Константин Алексеевич рассмеялся – ему нравилась и даже умиляла манера подчеркивать ужасные трудности предприятия, действительно усугубившиеся сейчас, и все же, невзирая ни на что, предлагать гостям лучшее. Точно так же Мойша обращался к нему и десять лет назад, когда Костя проезжал через Брест в первый раз, с пересадкой, поезда нужно было ждать сутки, и случайно забрел в только восходящую тогда «Западную звезду», и пять лет назад, когда дела шли как нельзя лучше.

– Мойша, старина Мойша! А где же твой знаменитый еврейский оркестр? Почему мы не слышим скрипки? Где скрипачи в черных до колен фраках? У тебя осталась только эстрада, но на ней больше никто не выступает?

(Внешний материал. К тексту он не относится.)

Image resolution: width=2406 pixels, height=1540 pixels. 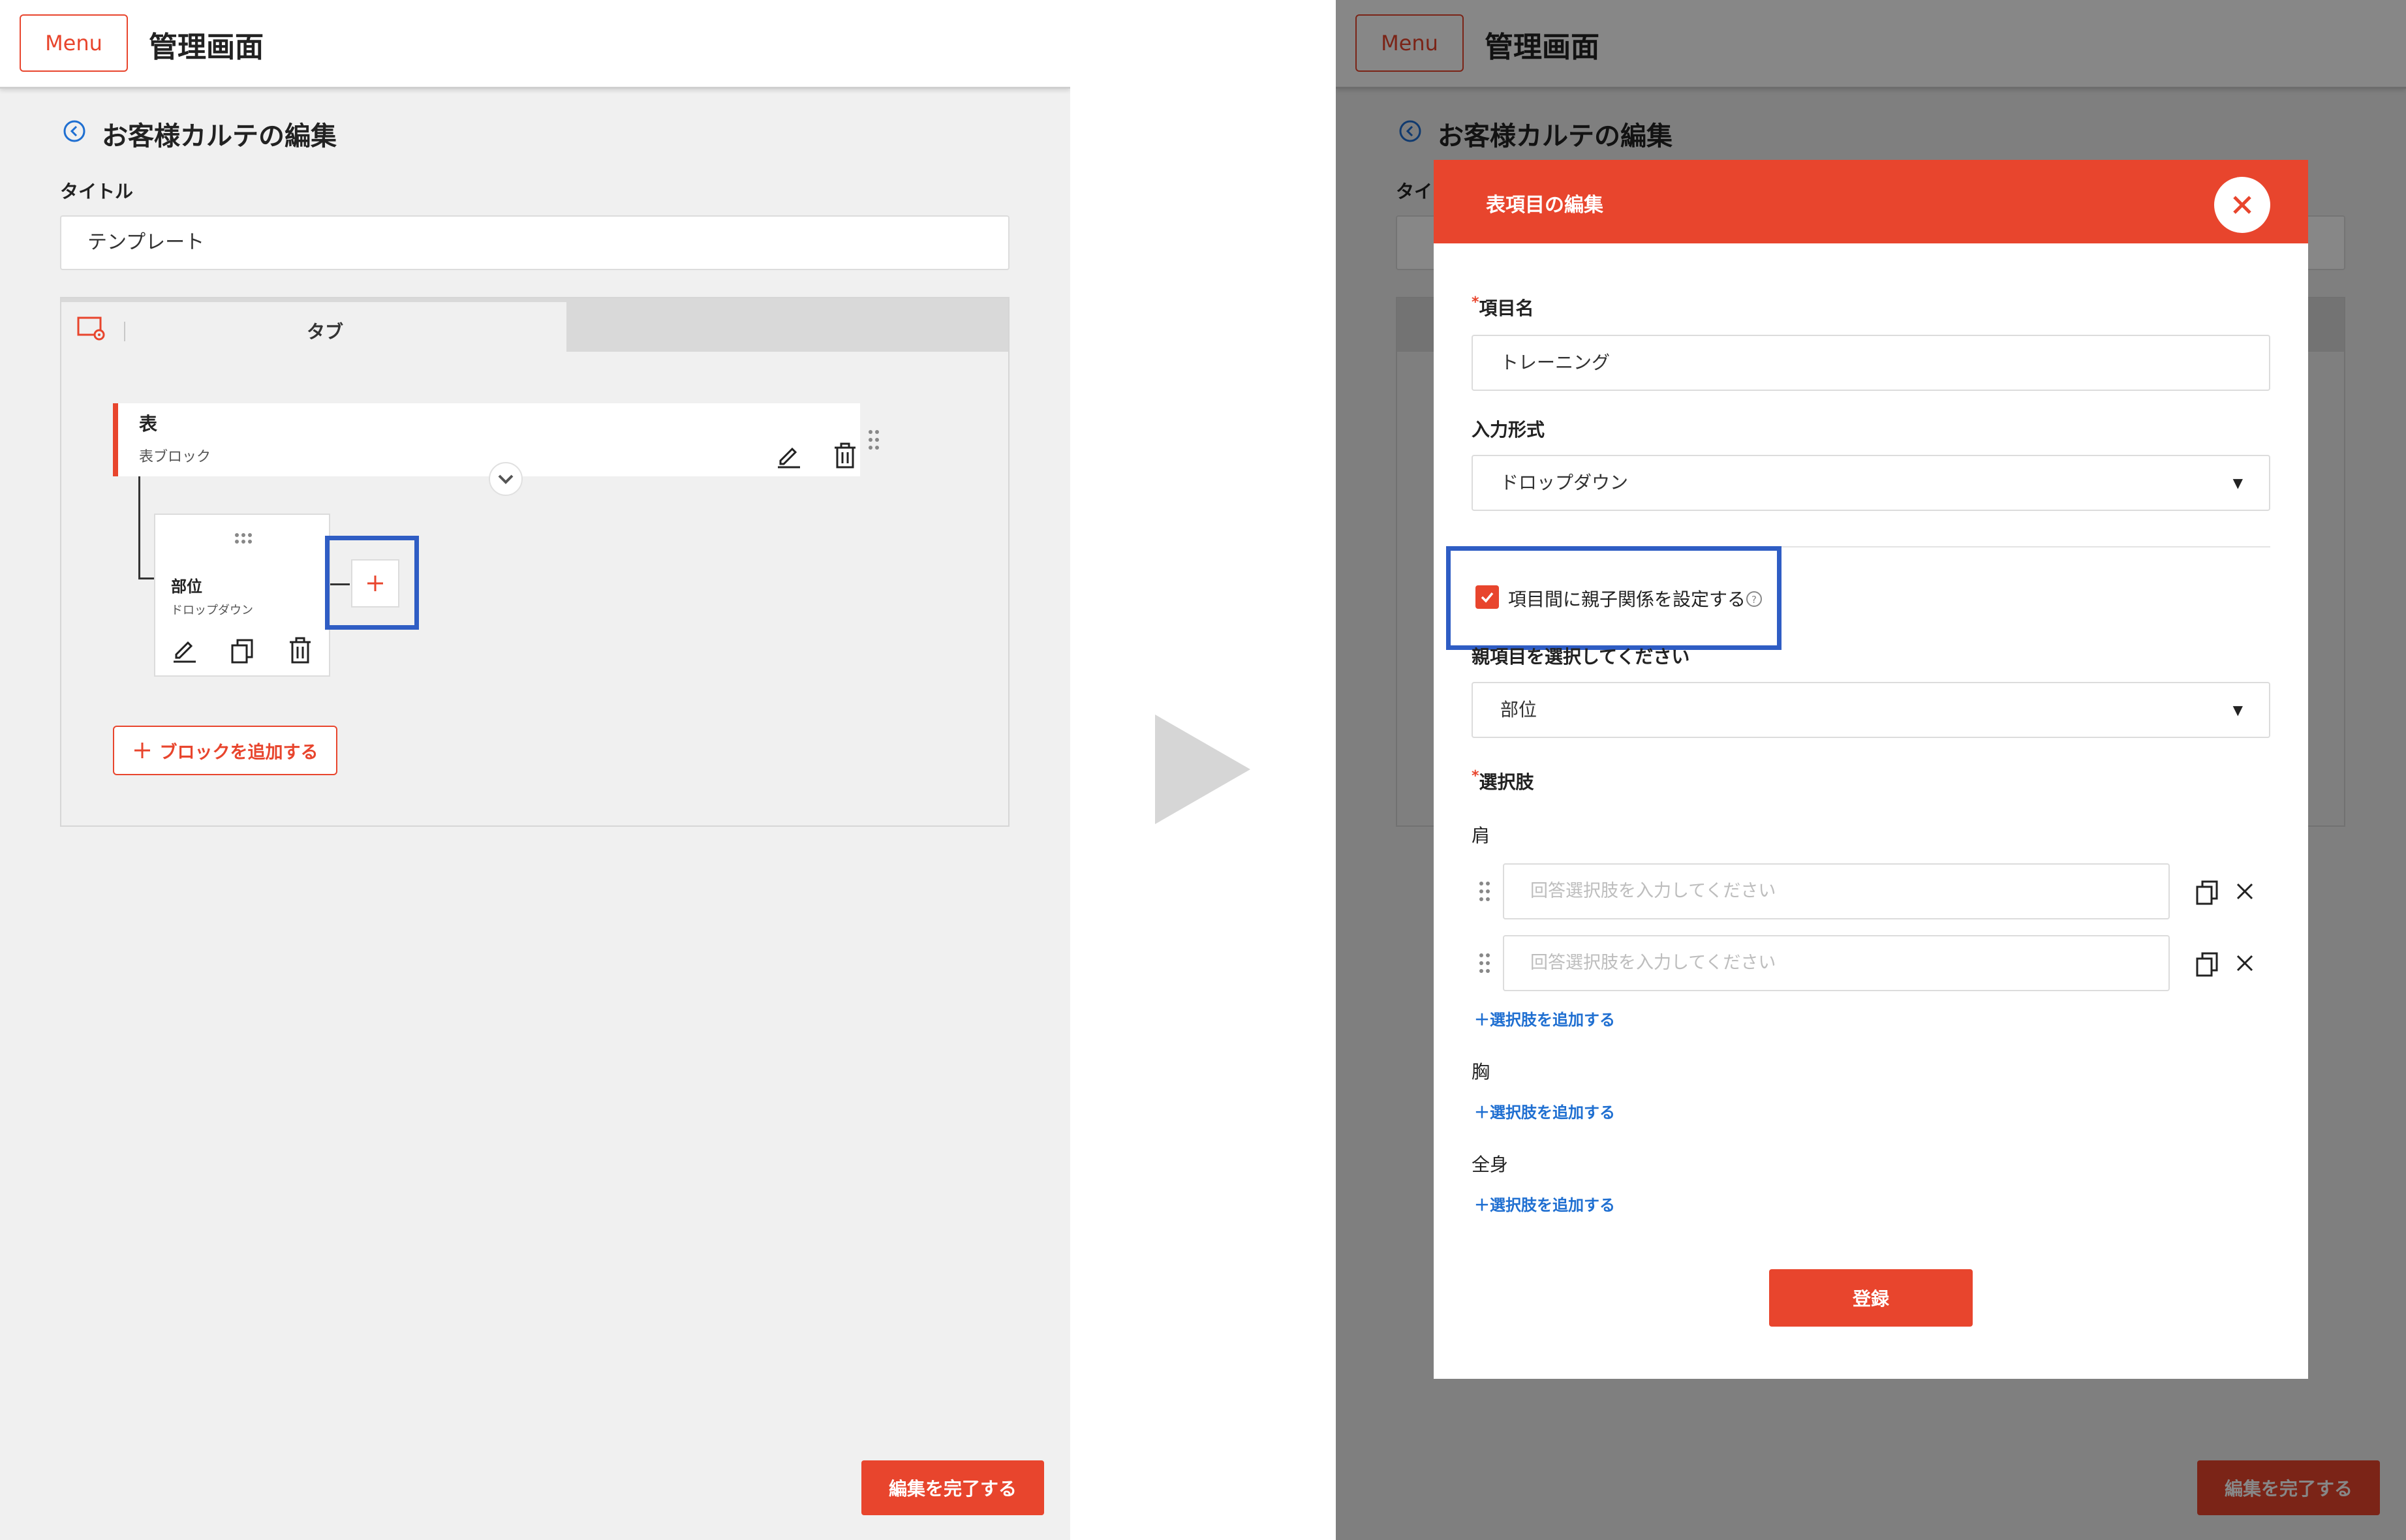 I want to click on menu-button: Menu, so click(x=74, y=43).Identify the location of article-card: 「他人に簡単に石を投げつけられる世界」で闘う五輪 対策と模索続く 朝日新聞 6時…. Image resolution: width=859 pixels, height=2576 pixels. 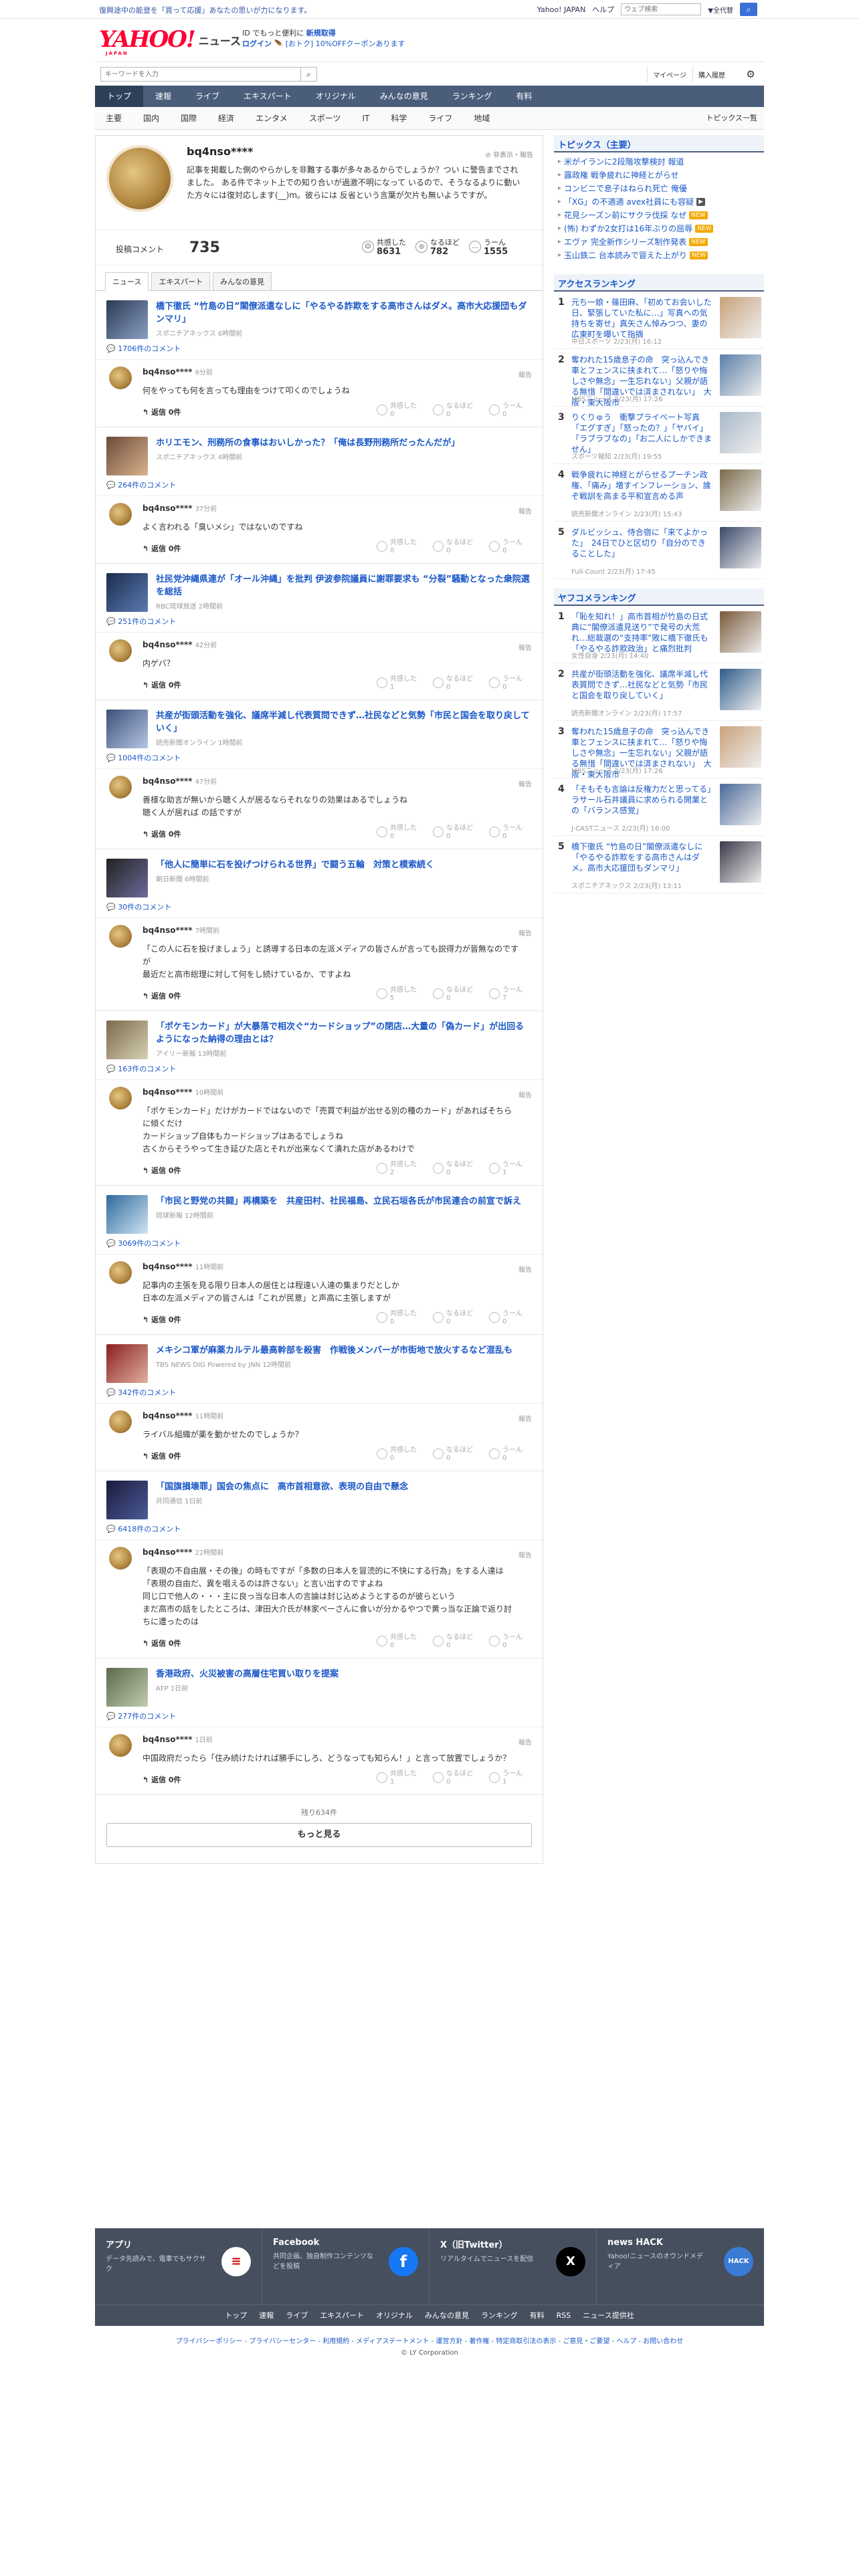
(320, 875).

– Нет, Костя, нет, оркестра не осталось – где? Откуда? Чтоб я так жил! Есть только один скрипач, и то не еврей, а цыган! Старый цыган! Вы представляете? Но он хорошо слышит музыку, и он будет играть для вас! Только для вас! Но позже, когда будет чуть-чуть больше народу. А его жена играет на гитаре и иногда гадает посетителям. Моим гостям. О, вы не знаете, что это за цыганка! Однажды, давно-давно, лет десять назад, она гадала самому Гитлеру! И вы знаете, что она ему сказала? Она сказала, что он станет рейхсканцлером! Вы спросите: что же в этом плохого? И я отвечу: в этом – ничего! Но она еще сказала ему, что он сломает себе шею на востоке! Вы представляете! Оказывается, он это запомнил! И когда Гитлер стал-таки рейхсканцлером, они вынуждены были эмигрировать из Германии. Сначала в Польшу, но, вы знаете, в Польше не очень любят евреев и цыган, поэтому они поехали в СССР. И теперь они у меня. А вы говорите, Костя, еврейский оркестр! Вы как будто молодой и умный человек! Неужели вы не видите, какие времена! Так что же мы будем заказывать? – и Мойша вновь наклонился к гостям с маленьким блокнотиком и карандашиком в руках.

Невысокие сводчатые стены красного кирпича, приглушенный свет настольных абажуров, барная стойка, на которой поблескивали самые разнообразные бутылки, небольшой полукруг эстрады, приподнятый над полом лишь сантиметров на тридцать с задернутым черными бархатными шторами задником, несколько наивное, но искреннее желание угодить гостям, исходившее от хозяина, – все располагало и настраивало на отдых.

– Нет, Мойша, мы не будем ужинать – у нас нет времени, поезд уйдет без нас. Мы выпьем коньяка, кофе, и еще предложи-ка нам десерт – твой бесподобный яблочный штрудель с корицей. Вы не возражаете, Вальтер?

В этот момент на заднике заколыхались и раздвинулись черные шторы и на эстраде появился скрипач. В его облике кроме длинных черных с серебряной проседью волос и бороды не было ничего лубочно-цыганского – ни шелковой косоворотки, ни галифе, ни сапог. Строгий черный эстрадный костюм с поблескивающими лацканами, белая рубашка с небрежно завязанным галстуком, манера держаться несколько надменно, глядеть в зал не замечая людей, сидящих за столиками – все выдавало немалый опыт, жизненный и профессиональный. Когда он, встряхнув гривой, положил скрипку на плечо и прижал ее щекой, в зале вдруг стало тихо. Даже двое, сидевшие спиной к эстраде, перестали говорить, хотя не могли видеть музыканта. Смычок поднялся, чуть тронул струны, потом еще, сильнее, сильнее. Он играл Паганини, и мог играть так, что все в крохотном ресторанчике слушали бы только его – об этом говорили первые взятые ноты. Но почти сразу же напряжении спало, музыка стала не просто тише, но перестала заполнять собой все пространство зала, превратилась лишь в фон, давая возможность говорить, слышать собеседника, есть, наслаждаться вином. И в этом состоял такт настоящего музыканта, понимавшего, что он играет не в консерватории, но на ресторанной эстраде, такт, удерживающий мощь Паганини, проснувшуюся в смычке старого цыгана. Но Костя и Вальтер были заворожены, они так и застыли, один – с широкой рюмкой коньяка в правой руке, другой – с незажженной папиросой, так и не поднесенной ко рту и не прикуренной. И заметив это, цыган сошел с эстрады и медленным шагом, продолжая играть, подошел к их столику. Он смотрел на них черными замутненными возрастом и музыкой глазами и играл только для них, чуть наклоняясь то к одному, то к другому. Они не смогли бы сказать, как долго длилась музыкальная пьеса. Это было некое наваждение, странную, мистическую причину которого Константину Алексеевичу было дано понять позже.